Why be foolish and leave it to chance :)

 

Heathens

Member
I think it's important to remember that people have many different reasons for voting the way they do, and none of them are 'wrong'. people will vote for a party because they agree with their policies, they'll vote for a party to remove a different party, they'll vote for a party as a protest against the system and various other reasons.

Personally, I used to vote Labour but find that I can no longer do so. Because of that I have decided to vote Green, not as a protest against Labour (although that's a side effect), but because I feel I can support them and their policies.
 

Nick74

Distinguished Member
Dunt certainly isn't everyone's cup of tea, but this is why we should tactically vote.

Why be foolish and leave it to chance :)



It's an argument I've been making for a long time.

I've seen nothing to alleviate my concern that we're being dragged toward authoritarian nationalism. Slowly but surely our rights are being diminished, while checks and balances on government power are undermined.

People will, I fear, wake up only once it's too late.

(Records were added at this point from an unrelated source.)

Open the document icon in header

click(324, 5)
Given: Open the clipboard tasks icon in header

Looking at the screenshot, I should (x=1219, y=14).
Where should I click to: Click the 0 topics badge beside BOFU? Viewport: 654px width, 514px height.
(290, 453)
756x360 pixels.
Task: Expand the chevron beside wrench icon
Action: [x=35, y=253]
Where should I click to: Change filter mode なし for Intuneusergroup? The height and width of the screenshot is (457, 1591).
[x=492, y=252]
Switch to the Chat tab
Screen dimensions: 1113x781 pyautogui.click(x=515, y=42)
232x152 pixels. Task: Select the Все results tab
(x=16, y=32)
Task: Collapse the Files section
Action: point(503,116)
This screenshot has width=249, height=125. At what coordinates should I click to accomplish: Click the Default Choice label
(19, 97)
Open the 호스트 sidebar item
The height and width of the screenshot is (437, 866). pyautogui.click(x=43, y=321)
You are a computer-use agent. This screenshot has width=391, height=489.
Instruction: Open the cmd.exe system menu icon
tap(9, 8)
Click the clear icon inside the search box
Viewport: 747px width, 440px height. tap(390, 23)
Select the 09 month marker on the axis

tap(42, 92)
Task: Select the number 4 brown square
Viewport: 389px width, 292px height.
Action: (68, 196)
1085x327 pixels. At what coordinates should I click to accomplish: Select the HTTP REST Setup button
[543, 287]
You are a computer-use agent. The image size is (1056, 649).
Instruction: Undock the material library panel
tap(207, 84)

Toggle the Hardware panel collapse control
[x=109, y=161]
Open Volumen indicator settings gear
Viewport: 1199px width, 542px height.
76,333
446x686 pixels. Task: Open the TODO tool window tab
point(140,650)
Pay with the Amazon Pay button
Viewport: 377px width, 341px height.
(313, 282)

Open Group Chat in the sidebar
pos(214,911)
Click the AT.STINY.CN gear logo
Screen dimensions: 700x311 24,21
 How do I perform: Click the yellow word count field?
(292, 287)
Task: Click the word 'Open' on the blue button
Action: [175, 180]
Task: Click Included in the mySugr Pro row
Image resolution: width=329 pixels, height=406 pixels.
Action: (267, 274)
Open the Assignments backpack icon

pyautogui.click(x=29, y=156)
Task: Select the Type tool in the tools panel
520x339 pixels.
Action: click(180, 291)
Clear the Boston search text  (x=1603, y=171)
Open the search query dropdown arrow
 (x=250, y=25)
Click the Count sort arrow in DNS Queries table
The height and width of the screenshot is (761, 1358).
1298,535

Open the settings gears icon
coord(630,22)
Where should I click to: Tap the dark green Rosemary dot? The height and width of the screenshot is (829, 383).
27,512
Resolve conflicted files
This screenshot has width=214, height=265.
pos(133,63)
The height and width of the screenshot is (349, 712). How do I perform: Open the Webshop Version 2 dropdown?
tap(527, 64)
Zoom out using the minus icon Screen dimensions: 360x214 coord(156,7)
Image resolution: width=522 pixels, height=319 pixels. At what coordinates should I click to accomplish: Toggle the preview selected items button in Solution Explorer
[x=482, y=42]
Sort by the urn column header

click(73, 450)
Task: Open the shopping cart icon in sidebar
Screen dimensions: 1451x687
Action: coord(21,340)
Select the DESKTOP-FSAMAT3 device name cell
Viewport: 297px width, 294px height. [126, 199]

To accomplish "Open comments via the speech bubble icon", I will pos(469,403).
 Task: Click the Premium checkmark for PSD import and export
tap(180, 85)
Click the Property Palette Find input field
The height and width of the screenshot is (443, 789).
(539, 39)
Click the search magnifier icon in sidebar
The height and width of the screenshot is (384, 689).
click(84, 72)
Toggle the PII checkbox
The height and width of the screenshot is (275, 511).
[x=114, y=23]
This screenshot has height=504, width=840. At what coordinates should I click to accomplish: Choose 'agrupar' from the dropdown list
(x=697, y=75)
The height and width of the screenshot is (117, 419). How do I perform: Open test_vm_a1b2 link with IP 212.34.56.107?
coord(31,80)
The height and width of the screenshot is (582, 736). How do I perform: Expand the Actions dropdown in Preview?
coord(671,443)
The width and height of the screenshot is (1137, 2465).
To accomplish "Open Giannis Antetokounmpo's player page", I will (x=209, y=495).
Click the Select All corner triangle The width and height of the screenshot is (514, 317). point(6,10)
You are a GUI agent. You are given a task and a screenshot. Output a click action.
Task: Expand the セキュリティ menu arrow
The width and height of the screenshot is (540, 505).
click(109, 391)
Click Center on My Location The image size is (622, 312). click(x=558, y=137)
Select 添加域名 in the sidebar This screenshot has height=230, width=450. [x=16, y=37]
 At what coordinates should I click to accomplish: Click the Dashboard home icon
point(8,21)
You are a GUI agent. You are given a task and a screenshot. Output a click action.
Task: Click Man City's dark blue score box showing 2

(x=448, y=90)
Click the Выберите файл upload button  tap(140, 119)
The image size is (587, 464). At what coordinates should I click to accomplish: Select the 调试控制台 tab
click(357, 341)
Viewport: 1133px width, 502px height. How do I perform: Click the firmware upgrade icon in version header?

It's critically important to get rid of this government at the next general election. We have to drive the message home that the preservation of our democracy hinges on voting for the party most likely to beat the Tory in your constituency. The need really is that urgent.
 

Judge Mental

Well-known Member
Most people vote for the party rather than the local representative though.
Our voting system makes that necessary. We have a red wall Tory here who always votes with his party on every issue. If you write to him he regurgitates party HQ rhetoric. Absolutely pointless having a local representative like that.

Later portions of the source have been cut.